> [TEXTABSCHNITT]

:::::

Das kann doch einen Seemann nicht erschüttern
Faszination Leuchtturm: Eine Ausstellung
von Silke Osman

Einst warnten sie die Seeleute vor drohenden Gefahren wie Untiefen oder Riffs, heute sind sie oft stillgelegt, weil moderne Navigationssysteme sie überflüssig machen: Leuchttürme sind dennoch nicht aus unserem Bild von Küste und Seefahrt wegzudenken. Und so werden einige von ihnen in unseren Tagen auch gern zweckentfremdet genutzt, um sie zu erhalten. Ein beliebtes Ausflugsziel für Hamburger und ihre Gäste ist der Leuchtturm auf der zur Hansestadt gehörenden Elbinsel Neuwerk. Der 30 Meter hohe kantige Turm mit den zwei Metern mächtigen Mauern aus Backstein wurde 1286 errichtet und diente zum Schutz der Schiffahrt vor Seeräubern, als Seezeichen und als Zuflucht bei Sturmflut für die Bewohner der Insel.

Heute leben knapp 30 Menschen auf Neuwerk; allerdings sind im Sommer bis zu 2000 Tagesgäste zu verzeichnen, die mit dem Schiff oder bei Ebbe mit dem Wattwagen und zu Fuß herüberkommen. Diese Menschen müssen bewirtet werden, dachte man sich und schuf im Turm mit der Turmschänke und einer Unterkunft in drei Doppel- und zwei Einzelzimmern eine geeignete Gelegenheit. Seit drei Jahren gar ist die sogenannte Herren-Etage, die einst nur für Ratsherren oder später für Senatoren, Abgeordnete und hochrangige Staatsdiener als zeitweilige und entspannende Unterkunft diente, auch für Otto Normalurlauber geöffnet. Nun sucht die Stadt Hamburg als Eigentümerin neue Betreiber mit neuen zündenden Ideen, die der fast 700 Jahre alten Immobilie neues Leben einhauchen sollen. Gastronomie ja, aber vielleicht auch ein wenig Kultur ... Man darf gespannt sein.

:::::

> [DATENSÄTZE]

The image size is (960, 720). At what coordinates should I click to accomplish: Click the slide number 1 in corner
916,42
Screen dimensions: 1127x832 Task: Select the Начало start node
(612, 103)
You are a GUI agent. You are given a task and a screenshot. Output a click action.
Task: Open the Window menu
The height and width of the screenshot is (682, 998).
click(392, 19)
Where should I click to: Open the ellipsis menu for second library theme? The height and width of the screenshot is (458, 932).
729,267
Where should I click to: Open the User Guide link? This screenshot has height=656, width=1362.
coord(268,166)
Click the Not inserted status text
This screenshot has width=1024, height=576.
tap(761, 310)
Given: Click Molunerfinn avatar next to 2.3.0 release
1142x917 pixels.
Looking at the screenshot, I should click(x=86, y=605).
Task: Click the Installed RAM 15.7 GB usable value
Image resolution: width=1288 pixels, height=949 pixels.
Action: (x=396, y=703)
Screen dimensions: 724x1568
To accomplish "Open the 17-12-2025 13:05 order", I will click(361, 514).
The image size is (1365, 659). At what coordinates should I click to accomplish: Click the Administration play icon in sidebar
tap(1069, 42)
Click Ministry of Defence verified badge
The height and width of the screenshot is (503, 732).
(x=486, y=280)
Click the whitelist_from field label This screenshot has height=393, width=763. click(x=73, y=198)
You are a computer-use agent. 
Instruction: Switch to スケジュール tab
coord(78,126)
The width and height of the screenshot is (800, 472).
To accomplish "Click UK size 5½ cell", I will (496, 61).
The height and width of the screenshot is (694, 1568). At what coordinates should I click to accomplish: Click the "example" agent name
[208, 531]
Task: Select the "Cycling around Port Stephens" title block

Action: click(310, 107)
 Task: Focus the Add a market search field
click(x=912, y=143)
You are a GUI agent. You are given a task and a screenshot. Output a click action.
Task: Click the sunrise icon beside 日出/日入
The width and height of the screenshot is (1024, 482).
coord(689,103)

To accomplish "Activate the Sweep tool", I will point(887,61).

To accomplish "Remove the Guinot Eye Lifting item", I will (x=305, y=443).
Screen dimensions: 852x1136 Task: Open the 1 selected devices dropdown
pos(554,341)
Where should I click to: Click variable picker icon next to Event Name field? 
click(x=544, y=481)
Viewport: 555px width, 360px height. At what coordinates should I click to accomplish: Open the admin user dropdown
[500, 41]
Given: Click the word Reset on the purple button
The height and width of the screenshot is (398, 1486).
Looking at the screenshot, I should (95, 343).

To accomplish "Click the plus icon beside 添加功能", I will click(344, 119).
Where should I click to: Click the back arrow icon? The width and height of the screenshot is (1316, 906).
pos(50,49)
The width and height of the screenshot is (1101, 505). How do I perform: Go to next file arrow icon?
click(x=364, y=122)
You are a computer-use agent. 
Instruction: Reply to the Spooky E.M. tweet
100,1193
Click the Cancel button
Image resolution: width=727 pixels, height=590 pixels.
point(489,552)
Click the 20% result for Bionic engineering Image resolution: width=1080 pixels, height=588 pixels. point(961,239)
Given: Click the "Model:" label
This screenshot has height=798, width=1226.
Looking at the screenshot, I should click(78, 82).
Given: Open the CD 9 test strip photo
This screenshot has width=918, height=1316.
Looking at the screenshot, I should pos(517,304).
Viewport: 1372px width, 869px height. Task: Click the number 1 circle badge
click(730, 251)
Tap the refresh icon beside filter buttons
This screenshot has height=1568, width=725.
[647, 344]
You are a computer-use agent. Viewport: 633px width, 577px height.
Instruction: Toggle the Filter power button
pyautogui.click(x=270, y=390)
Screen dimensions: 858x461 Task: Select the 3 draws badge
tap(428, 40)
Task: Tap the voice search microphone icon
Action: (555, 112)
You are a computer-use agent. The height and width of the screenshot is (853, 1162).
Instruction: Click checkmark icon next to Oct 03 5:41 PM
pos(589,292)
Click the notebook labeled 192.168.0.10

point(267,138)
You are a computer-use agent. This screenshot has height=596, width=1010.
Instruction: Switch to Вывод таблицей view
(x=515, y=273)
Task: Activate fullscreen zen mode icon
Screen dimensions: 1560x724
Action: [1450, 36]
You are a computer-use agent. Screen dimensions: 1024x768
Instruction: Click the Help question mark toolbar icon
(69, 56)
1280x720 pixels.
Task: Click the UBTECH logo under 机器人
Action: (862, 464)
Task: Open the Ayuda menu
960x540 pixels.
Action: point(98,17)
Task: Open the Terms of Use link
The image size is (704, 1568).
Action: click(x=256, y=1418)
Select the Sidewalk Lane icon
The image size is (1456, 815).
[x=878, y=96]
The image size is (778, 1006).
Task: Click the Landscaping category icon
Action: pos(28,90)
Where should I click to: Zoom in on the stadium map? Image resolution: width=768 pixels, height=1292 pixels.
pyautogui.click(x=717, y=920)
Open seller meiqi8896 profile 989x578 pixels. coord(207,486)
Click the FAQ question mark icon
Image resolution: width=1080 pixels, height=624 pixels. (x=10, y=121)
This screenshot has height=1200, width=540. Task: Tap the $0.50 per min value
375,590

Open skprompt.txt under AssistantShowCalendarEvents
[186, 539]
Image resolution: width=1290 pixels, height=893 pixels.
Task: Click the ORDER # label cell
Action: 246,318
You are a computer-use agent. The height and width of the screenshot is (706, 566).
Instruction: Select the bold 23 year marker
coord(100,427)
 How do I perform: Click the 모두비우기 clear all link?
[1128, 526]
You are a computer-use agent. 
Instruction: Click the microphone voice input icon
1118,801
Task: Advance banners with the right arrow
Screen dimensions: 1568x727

:::::

> [ARBEITSAUFTRAG 1] Gib aus dem Text über den Leuchtturm auf Neuwerk die Stelle von „Einst warnten sie“ bis einschließlich „Bewohner der Insel.“ wortgetreu wieder.
> [ARBEITSAUFTRAG 2]
Beantworte zum Text über den Leuchtturm auf Neuwerk diese Fragen:
(a) Wie hoch ist der Leuchtturm auf Neuwerk?
(b) Wie viele Menschen leben heute auf Neuwerk?
(c) Seit wann ist die Herren-Etage auch für Otto Normalurlauber geöffnet?
> [ARBEITSAUFTRAG 3] Schreibe den Text über den Leuchtturm auf Neuwerk im Anschluss an seinen letzten Satz weiter.

> [ANTWORT 1]
Einst warnten sie die Seeleute vor drohenden Gefahren wie Untiefen oder Riffs, heute sind sie oft stillgelegt, weil moderne Navigationssysteme sie überflüssig machen: Leuchttürme sind dennoch nicht aus unserem Bild von Küste und Seefahrt wegzudenken. Und so werden einige von ihnen in unseren Tagen auch gern zweckentfremdet genutzt, um sie zu erhalten. Ein beliebtes Ausflugsziel für Hamburger und ihre Gäste ist der Leuchtturm auf der zur Hansestadt gehörenden Elbinsel Neuwerk. Der 30 Meter hohe kantige Turm mit den zwei Metern mächtigen Mauern aus Backstein wurde 1286 errichtet und diente zum Schutz der Schiffahrt vor Seeräubern, als Seezeichen und als Zuflucht bei Sturmflut für die Bewohner der Insel.

> [ANTWORT 2]
(a) Der Leuchtturm ist 30 Meter hoch.
(b) Heute leben knapp 30 Menschen auf Neuwerk.
(c) Die Herren-Etage ist seit drei Jahren geöffnet.

> [ANTWORT 3]
An anderen Orten hat man Leuchttürme zu Standesämtern umfunktioniert oder zu kleinsten Hotels. Das wird dem nördlichsten Leuchtfeuer Deutschlands wohl nicht blühen, der muß eher um seine Standfestigkeit bangen. Der Leuchtturm List-Ost auf der Insel Sylt, 1852 erbaut und sechs Jahre später in Betrieb genommen, droht ein Opfer der Sturmfluten zu werden, die immer wieder die deutsche Nordseeküste und die Inseln heimsuchen. Vor allem Sylt ist in Gefahr. Der Leuchtturm List-Ost, inmitten des Naturschutzgebietes Ellenbogen gelegen, gehört mit seinem zwei Kilometer entfernten Schwester-Feuer List-West zu den Wahrzeichen Norddeutschlands und ist ein beliebtes Fotomotiv. Nun aber bedrohen Wind und Wellen diese Idylle. Als der Turm errichtet wurde, lag das Meer noch über 100 Meter entfernt; jetzt sind es nur noch 17 Meter. Falls der Fall der Fälle eintritt und der Turm ins Meer zu stürzen droht, müssen sechs überdimensionale Muttern, mit denen er im Erdreich befestigt ist, gelöst und der Turm auf sicheres Terrain versetzt werden. Eine kostspielige Lösung und eine Herausforderung an die Technik!

Erste Leuchttürme entstanden schon zu Zeiten der Hanse, um sich vor Seeräubern zu schützen und die Schiffahrt sicherer zu machen. - Allerdings nutzten räuberische Küstenbewohner die Angewohnheit der Seeleute, sich bei Nacht nach einem Lichtschein zu richten, für ihre dunk-len Absichten und löschten so manches Feuer, das die Schiffe in den sicheren Hafen geleiten sollten; statt dessen entfachten sie eigene Feuer, welche die Schiffe dann auf einen Felsen oder eine Sandbank führten, wo sie schließlich Schiffbruch erlitten und Mann und Maus ertranken. Das Treibgut und die Ladung wurde dann von den räuberischen Gesellen sicher gestellt. So manches spannende Abenteuerbuch berichtet über derartige Machenschaften.

Ein erstes Leuchtfeuer wurde nach Absprache mit dem dänischen König Waldemar Sejr 1220 bei Falsterbo errichtet. Sechs Jahre später folgte Travemünde, wo heute das Hotel Maritim als Leuchtturm fungiert: In seinem obersten Stockwerk wurde ein Leuchtfeuer installiert, da der Neubau den alten Leuchtturm teilweise verdeckte.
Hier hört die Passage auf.